AKURE, Nigeria (LifeSiteNews) – A Nigerian bishop decried Ireland’s president linking a recent massacre in the African country to climate change as “rubbing salt” in the wounds of Nigerian terrorism victims.
Bishop Jude Ayodeji Arogundade of the Diocese of Ondo rebuked Irish President Michael D. Higgins for his comments on the June 5 massacre of at least 40 attendees of St. Francis Xavier Catholic Church in Nigeria.
Higgins issued a statement on June 7 in which he condemned the attack, but focused most of his remarks on climate change, which he suggested is the root cause of the attack.
“That such an attack was made in a place of worship is a source of particular condemnation, as is any attempt to scapegoat pastoral peoples who are among the foremost victims of the consequences of climate change,” Higgins stated.
He added, “The neglect of food security issues in Africa for so long has brought us to a point of crisis that is now having internal and regional effects based on struggles, ways of life themselves.”
Arogundade responded June 10, thanking Higgins for his condemnation of the attack but slamming his “reasons for this gruesome massacre” as “incorrect and far-fetched.”
“Terrorists are on free loose slaughtering, massacring, injuring, and installing terror in different parts of Nigeria since over eight years not because of any reasonable thing but because they are evil — period,” he added.
Arogundade further stated, “To suggest or make a connection between victims of terror and consequences of climate change is not only misleading but also exactly rubbing salt to the injuries of all who have suffered terrorism in Nigeria.”
A Nigerian government official reported that the insurgent group Islamic State West Africa Province (ISWAP) is suspected to be responsible for the massacre.
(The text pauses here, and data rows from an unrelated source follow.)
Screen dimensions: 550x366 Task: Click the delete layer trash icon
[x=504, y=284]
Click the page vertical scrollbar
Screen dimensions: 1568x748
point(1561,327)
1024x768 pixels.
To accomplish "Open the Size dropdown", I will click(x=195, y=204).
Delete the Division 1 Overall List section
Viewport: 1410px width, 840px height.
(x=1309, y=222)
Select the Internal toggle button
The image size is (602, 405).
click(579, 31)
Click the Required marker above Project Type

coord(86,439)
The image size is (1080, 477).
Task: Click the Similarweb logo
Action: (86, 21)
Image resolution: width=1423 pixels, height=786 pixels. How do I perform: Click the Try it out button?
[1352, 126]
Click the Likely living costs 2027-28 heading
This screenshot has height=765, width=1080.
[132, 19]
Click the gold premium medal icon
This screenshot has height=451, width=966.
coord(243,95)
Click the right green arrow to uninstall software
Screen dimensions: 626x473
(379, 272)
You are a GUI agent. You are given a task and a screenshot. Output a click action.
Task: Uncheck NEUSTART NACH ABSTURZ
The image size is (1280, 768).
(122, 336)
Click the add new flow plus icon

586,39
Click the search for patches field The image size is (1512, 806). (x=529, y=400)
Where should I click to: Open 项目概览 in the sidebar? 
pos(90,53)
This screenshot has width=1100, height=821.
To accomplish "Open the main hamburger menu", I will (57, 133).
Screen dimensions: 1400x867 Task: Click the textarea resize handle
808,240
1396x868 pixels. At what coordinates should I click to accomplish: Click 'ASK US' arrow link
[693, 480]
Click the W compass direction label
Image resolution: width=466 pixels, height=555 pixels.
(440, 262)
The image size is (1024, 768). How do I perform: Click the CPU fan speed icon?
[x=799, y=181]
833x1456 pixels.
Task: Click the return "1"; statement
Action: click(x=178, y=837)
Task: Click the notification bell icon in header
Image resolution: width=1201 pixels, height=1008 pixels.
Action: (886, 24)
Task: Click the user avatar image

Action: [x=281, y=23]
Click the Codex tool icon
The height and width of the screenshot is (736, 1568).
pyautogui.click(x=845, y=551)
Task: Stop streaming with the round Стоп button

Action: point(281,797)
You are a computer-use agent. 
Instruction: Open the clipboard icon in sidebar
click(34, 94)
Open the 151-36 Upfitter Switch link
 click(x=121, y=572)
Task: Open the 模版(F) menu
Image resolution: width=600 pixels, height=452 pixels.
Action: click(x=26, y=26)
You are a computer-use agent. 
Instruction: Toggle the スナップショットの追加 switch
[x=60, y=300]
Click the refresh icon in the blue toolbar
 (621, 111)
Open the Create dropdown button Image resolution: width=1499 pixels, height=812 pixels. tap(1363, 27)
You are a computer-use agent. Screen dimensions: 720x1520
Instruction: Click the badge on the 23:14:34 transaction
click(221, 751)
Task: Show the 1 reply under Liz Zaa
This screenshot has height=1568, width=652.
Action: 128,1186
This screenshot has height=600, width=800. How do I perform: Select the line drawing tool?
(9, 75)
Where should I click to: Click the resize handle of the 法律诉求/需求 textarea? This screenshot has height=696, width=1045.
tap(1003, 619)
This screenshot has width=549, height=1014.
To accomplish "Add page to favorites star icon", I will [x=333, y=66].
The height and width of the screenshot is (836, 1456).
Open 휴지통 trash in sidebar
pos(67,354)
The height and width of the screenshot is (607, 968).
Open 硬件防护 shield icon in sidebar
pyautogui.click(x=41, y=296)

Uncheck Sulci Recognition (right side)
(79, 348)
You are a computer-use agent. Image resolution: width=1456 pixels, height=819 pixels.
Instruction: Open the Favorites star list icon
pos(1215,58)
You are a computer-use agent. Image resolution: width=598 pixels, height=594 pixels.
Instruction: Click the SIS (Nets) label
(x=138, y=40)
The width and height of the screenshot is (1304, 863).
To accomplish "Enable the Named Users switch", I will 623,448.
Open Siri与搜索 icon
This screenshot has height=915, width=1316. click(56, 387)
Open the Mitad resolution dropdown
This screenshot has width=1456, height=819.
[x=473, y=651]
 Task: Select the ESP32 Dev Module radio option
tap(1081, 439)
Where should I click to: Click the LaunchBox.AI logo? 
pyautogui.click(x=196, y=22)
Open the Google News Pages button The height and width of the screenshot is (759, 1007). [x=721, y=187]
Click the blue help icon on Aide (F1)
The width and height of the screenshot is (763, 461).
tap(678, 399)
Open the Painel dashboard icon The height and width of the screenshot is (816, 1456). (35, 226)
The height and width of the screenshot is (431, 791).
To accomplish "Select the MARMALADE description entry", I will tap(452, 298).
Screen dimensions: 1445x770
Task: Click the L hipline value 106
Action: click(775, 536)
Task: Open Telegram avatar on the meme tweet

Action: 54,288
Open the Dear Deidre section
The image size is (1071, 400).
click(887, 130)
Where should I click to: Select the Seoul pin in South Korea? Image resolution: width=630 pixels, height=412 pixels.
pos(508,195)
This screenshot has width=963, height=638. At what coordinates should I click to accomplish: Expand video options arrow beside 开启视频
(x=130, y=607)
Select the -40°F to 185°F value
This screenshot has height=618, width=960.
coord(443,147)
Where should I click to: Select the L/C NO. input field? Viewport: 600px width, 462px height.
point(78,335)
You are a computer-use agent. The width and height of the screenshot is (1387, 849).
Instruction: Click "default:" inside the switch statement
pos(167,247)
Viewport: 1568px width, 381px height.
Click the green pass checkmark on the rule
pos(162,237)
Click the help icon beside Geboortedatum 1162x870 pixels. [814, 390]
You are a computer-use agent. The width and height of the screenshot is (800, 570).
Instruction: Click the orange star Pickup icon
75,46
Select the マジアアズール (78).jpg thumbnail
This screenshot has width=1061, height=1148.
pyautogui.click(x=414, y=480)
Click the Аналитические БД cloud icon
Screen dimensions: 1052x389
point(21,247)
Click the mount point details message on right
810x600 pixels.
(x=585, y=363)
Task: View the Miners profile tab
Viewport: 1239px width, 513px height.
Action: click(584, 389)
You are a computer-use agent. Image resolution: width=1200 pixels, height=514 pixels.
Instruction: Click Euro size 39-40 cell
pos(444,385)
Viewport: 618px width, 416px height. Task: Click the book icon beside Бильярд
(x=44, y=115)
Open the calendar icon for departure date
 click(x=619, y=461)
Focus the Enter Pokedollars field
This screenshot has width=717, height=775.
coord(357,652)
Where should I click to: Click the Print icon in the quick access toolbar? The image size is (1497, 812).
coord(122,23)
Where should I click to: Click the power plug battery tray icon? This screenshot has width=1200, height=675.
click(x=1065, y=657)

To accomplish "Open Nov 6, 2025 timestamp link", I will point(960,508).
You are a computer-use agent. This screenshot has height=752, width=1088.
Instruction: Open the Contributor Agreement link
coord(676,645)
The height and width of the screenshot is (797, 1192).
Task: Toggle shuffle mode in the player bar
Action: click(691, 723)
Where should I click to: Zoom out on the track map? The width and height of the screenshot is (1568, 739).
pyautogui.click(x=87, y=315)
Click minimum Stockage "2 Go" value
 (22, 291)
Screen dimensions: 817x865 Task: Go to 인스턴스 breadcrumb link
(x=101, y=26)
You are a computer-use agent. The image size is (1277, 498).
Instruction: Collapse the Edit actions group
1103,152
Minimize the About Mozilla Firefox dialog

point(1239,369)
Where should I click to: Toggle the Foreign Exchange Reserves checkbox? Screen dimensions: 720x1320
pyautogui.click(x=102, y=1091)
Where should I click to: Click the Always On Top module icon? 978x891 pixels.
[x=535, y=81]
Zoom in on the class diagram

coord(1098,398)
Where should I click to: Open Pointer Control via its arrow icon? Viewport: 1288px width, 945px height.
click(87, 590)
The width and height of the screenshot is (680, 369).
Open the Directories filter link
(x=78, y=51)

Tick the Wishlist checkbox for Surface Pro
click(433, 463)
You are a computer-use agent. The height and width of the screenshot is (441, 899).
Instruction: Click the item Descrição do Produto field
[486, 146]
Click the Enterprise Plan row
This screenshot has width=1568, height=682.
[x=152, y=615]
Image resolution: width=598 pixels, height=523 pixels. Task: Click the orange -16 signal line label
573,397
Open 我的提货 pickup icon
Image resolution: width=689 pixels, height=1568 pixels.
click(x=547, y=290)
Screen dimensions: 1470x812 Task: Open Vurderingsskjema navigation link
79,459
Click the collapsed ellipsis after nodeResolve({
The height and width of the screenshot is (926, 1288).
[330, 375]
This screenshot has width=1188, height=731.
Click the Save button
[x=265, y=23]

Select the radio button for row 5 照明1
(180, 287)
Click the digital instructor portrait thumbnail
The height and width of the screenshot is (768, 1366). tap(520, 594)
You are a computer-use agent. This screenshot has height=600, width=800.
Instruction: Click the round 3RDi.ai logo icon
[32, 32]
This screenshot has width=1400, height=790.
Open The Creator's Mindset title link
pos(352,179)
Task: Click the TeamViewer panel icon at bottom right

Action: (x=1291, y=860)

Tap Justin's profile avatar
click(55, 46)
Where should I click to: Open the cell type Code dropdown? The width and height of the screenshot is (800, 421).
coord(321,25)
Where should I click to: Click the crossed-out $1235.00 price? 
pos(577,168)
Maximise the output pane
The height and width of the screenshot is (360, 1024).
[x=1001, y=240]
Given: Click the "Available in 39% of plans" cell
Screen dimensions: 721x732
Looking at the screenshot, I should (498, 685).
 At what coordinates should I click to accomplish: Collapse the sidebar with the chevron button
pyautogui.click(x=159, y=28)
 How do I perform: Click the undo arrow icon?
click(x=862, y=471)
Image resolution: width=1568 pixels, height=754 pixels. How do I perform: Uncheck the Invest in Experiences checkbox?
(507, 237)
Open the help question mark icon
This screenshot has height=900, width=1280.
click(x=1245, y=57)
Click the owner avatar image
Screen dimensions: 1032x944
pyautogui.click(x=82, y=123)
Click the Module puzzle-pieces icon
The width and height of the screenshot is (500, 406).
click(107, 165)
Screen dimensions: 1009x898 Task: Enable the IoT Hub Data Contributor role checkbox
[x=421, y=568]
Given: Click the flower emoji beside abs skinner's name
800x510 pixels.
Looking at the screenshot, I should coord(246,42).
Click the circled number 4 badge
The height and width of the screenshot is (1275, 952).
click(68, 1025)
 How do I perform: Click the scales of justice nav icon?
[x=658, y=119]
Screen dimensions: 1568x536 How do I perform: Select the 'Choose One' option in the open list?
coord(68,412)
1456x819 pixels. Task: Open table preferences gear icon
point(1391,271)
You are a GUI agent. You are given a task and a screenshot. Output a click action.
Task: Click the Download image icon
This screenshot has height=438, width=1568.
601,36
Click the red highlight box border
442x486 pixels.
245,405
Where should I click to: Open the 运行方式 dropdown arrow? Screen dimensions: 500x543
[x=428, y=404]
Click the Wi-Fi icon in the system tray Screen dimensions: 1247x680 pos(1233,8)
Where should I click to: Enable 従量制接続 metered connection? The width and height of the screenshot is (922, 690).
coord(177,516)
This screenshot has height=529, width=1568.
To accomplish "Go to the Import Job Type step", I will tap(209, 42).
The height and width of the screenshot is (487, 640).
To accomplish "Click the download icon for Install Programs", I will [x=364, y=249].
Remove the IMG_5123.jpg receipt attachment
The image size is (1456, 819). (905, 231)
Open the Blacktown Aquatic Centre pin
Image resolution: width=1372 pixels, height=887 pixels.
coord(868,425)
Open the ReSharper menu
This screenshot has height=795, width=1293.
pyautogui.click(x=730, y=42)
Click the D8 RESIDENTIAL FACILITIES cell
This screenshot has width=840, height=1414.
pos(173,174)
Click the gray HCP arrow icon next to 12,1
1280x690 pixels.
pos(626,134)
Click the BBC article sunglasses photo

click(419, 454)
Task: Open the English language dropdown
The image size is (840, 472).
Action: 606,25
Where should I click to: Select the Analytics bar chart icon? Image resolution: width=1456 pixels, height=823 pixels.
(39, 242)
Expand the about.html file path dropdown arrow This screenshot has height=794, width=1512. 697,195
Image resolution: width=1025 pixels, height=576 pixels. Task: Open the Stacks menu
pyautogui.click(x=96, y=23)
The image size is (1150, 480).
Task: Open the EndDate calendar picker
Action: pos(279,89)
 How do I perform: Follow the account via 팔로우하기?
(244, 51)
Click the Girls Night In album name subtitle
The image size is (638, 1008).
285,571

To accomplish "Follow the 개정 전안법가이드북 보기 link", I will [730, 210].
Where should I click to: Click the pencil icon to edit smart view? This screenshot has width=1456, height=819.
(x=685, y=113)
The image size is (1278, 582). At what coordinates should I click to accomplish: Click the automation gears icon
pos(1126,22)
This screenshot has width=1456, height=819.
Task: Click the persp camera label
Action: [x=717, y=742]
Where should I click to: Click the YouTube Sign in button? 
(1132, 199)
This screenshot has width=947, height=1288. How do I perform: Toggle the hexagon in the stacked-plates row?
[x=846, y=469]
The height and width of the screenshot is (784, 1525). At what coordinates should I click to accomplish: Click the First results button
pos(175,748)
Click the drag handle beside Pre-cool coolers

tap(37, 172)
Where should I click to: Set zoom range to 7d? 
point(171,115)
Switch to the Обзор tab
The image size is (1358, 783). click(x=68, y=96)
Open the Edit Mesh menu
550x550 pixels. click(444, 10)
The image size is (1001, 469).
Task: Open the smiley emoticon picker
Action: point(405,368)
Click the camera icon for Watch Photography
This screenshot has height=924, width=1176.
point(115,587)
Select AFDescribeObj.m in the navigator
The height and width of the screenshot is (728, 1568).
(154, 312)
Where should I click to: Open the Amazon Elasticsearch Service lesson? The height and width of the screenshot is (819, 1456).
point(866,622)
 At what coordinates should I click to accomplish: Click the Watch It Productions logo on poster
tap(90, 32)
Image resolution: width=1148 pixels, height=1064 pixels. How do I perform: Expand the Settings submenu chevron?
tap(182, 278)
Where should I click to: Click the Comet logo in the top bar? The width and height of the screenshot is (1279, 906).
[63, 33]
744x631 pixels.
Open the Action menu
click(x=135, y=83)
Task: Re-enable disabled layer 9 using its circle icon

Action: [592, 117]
According to Reuters, Interior Minister Ogbeni Rauf Aregbesola announced Thursday, “We have been able to see the footprint of ISWAP in the horrendous attack in Owo and we are after them.”
According to watchdog group Open Doors USA, Nigeria ranks as the seventh worst country in the world for persecution of Christians, with Islamic oppression being the main cause. The oppression is of such intensity and frequency such that it is considered by the group to be “extreme.”
“Persecution in Nigeria is, simply put, brutally violent,” the advocacy group explained in their summary of Nigeria’s state of affairs for Christians. “In much of northern Nigeria, Christians live their lives under the constant threat of attack from Boko Haram, the Islamic State West Africa Province (ISWAP), Fulani militants and criminals who kidnap and murder with few consequences.”
The group noted that “the attacks and insecurity have also spread to southern Nigeria,” where the Diocese of Ondo is located.
Catholic News Agency reported that “at least 4,650 Nigerian Christians were killed for their faith in 2021 and nearly 900 in the first three months of 2022.”
British human rights advocate David Alton joined Arogundade in criticizing comments like Higgins’, writing June 12 on his website, “It is striking how quickly politicians and commentators trot out the same discredited banal narrative that the drivers for such carnage are climate change and lack of resources.”
“They say that the causes are ‘complicated,’ with hardly a mention of the jihadist ideology that is behind the endless atrocities of ISIS and Boko Haram,” Alton added.